[Assignment]: The answer is a stretch of the material below, returned exactly: the line containing "Image resolution: width=1080", the line containing "Task: Enable the ETH compare checkbox", and all lines between.

[Record extracts]:
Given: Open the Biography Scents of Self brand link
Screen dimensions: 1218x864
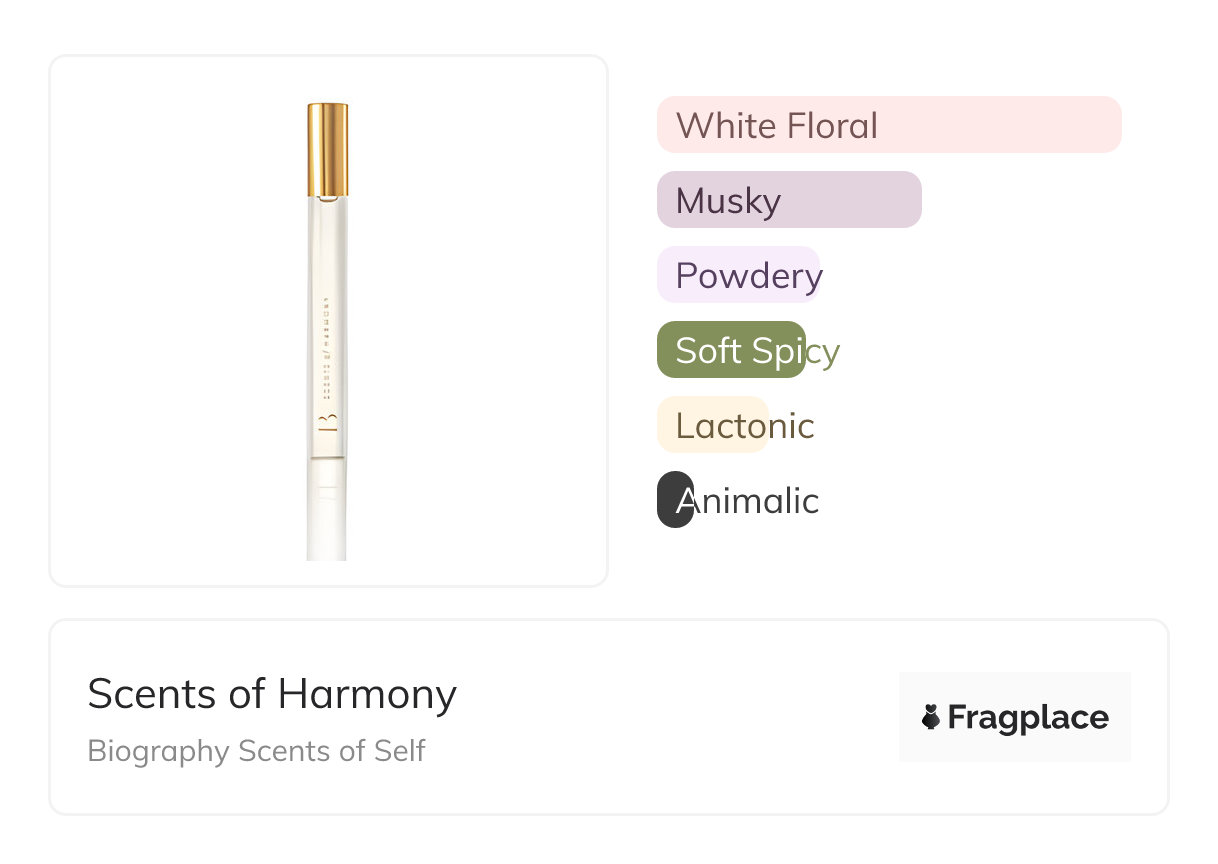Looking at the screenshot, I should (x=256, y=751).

...

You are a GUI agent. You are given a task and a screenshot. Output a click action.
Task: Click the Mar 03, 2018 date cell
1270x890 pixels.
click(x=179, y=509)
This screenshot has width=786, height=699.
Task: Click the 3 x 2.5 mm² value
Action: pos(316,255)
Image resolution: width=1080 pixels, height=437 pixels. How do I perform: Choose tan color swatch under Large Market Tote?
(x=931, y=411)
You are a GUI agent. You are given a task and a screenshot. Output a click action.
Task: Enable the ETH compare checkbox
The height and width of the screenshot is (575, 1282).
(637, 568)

--

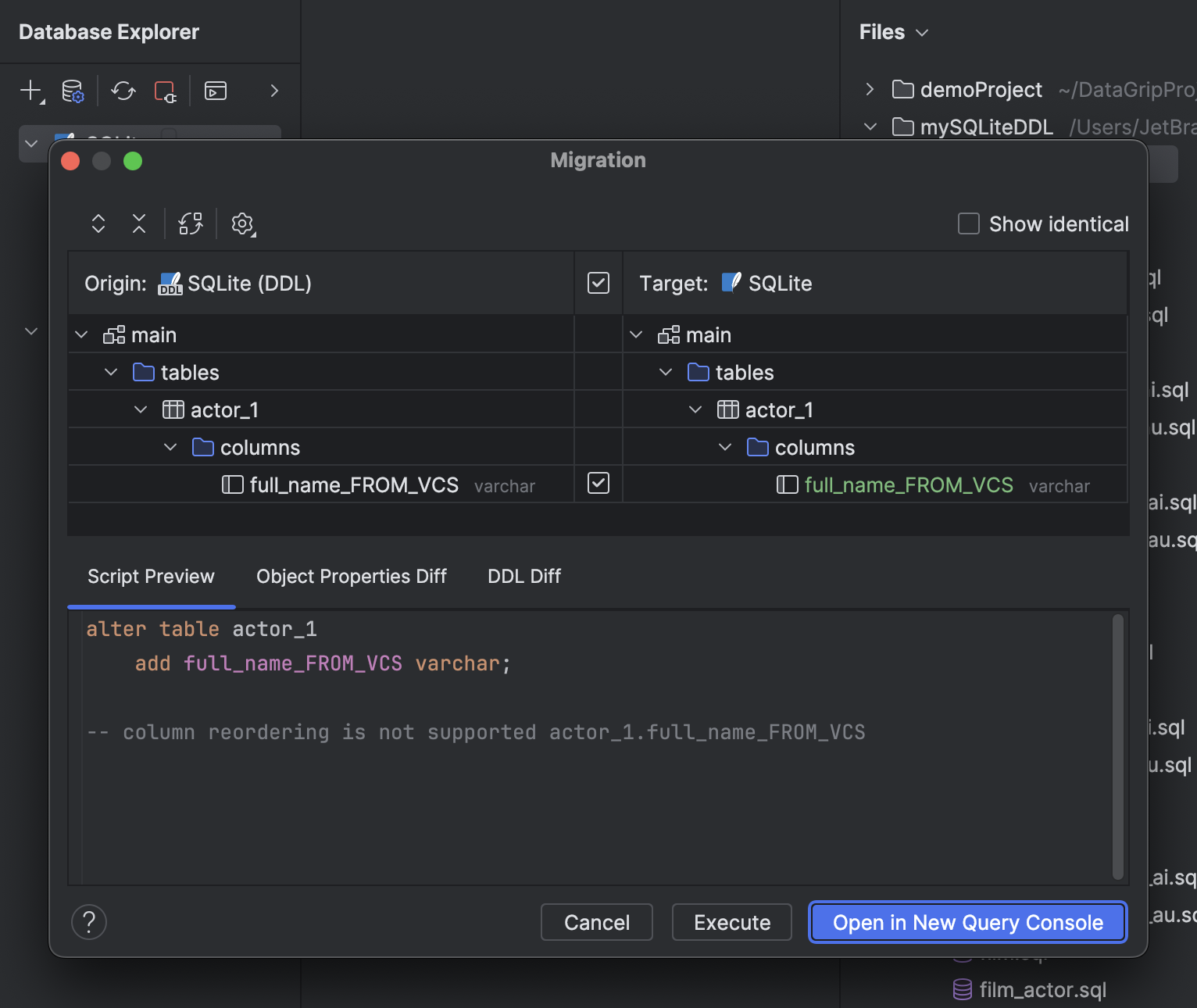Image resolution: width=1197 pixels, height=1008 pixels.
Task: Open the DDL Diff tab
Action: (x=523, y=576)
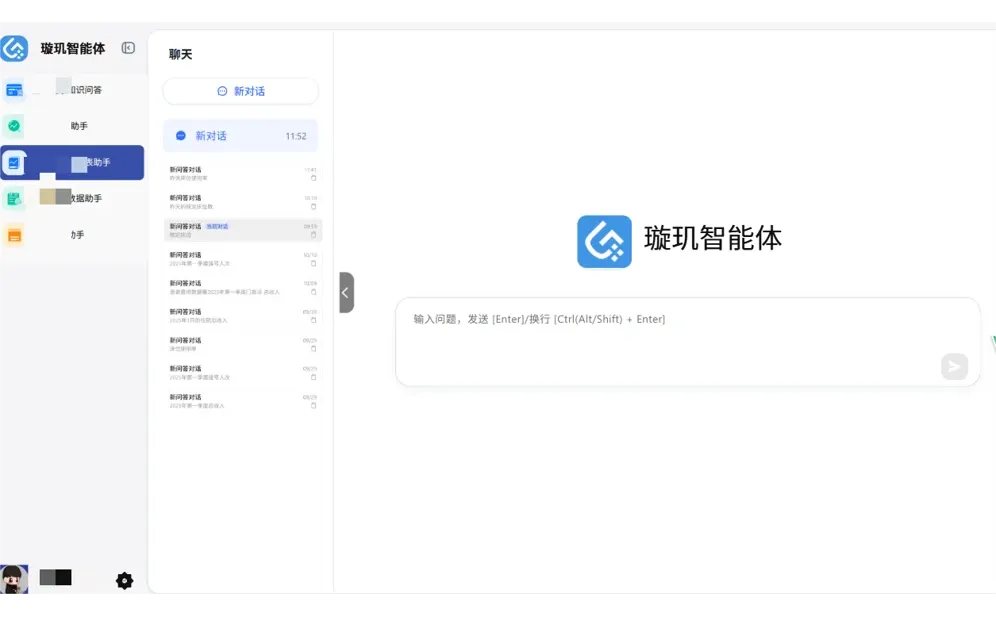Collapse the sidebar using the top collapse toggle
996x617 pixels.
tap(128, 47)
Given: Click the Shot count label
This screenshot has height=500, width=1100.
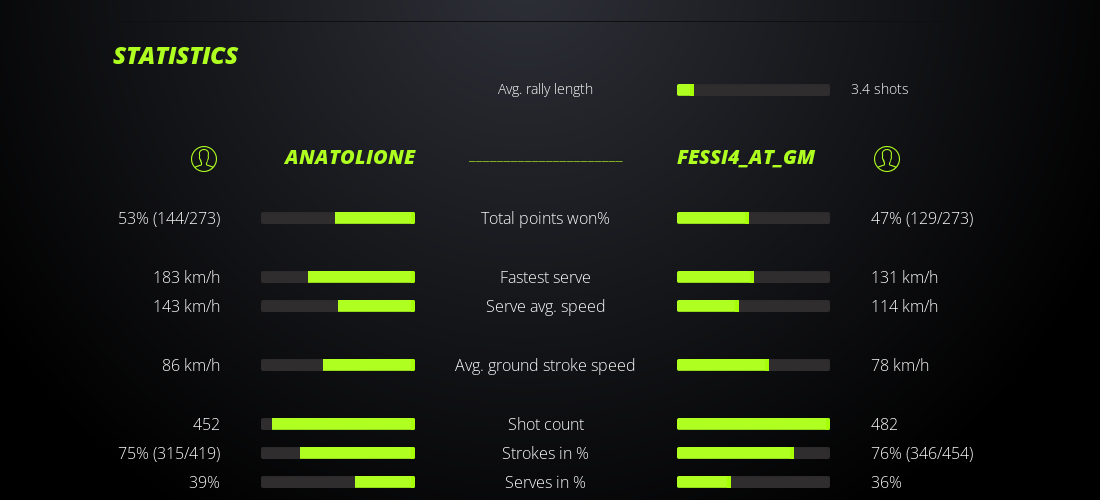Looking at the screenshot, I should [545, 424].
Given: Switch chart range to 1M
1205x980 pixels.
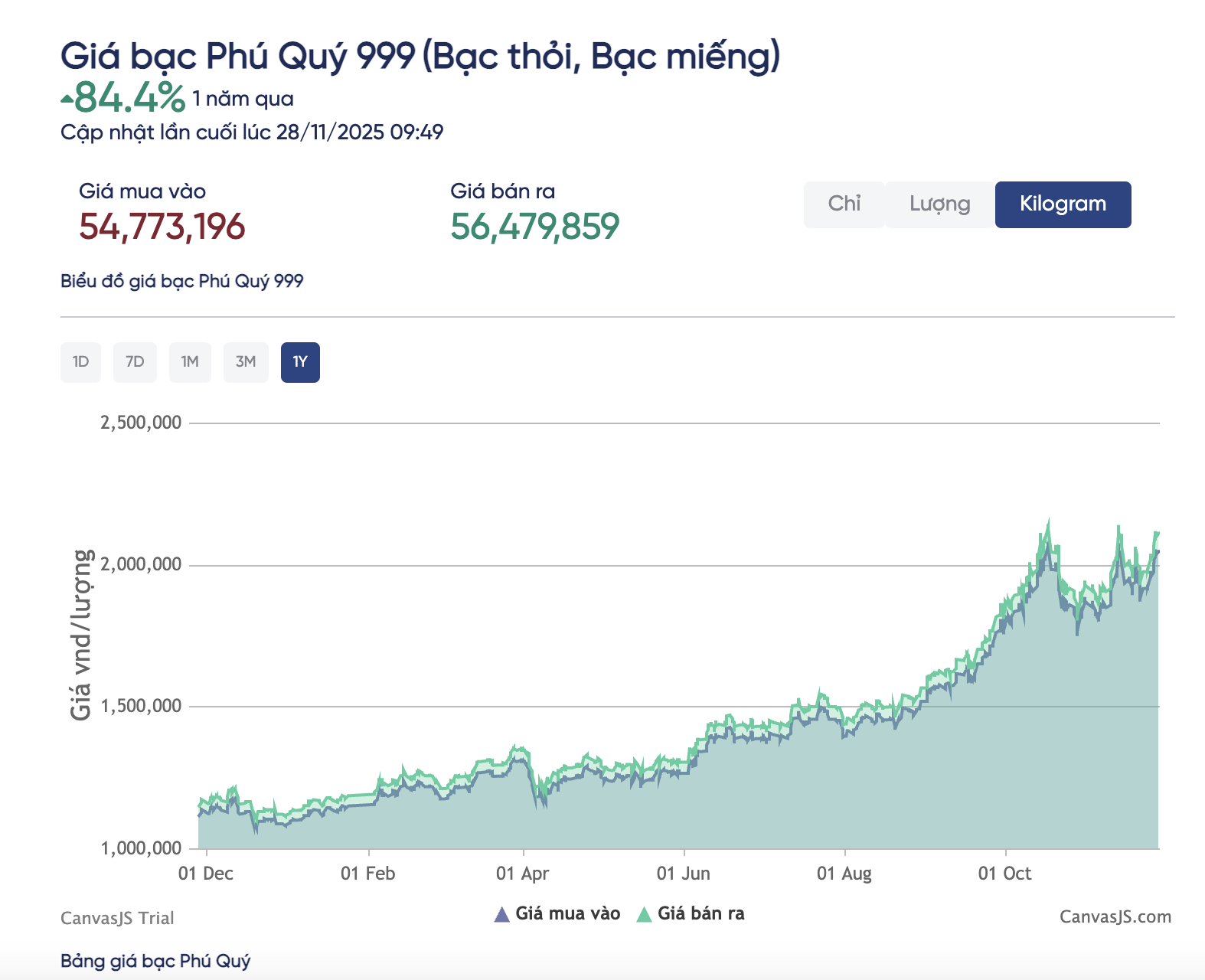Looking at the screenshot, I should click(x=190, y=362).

[Task answer]:
Image resolution: width=1080 pixels, height=437 pixels. How do I perform: Choose tan color swatch under Large Market Tote?
(x=931, y=411)
You are a GUI agent. You are given a task and a screenshot. Output a click action.
Task: Enable the ETH compare checkbox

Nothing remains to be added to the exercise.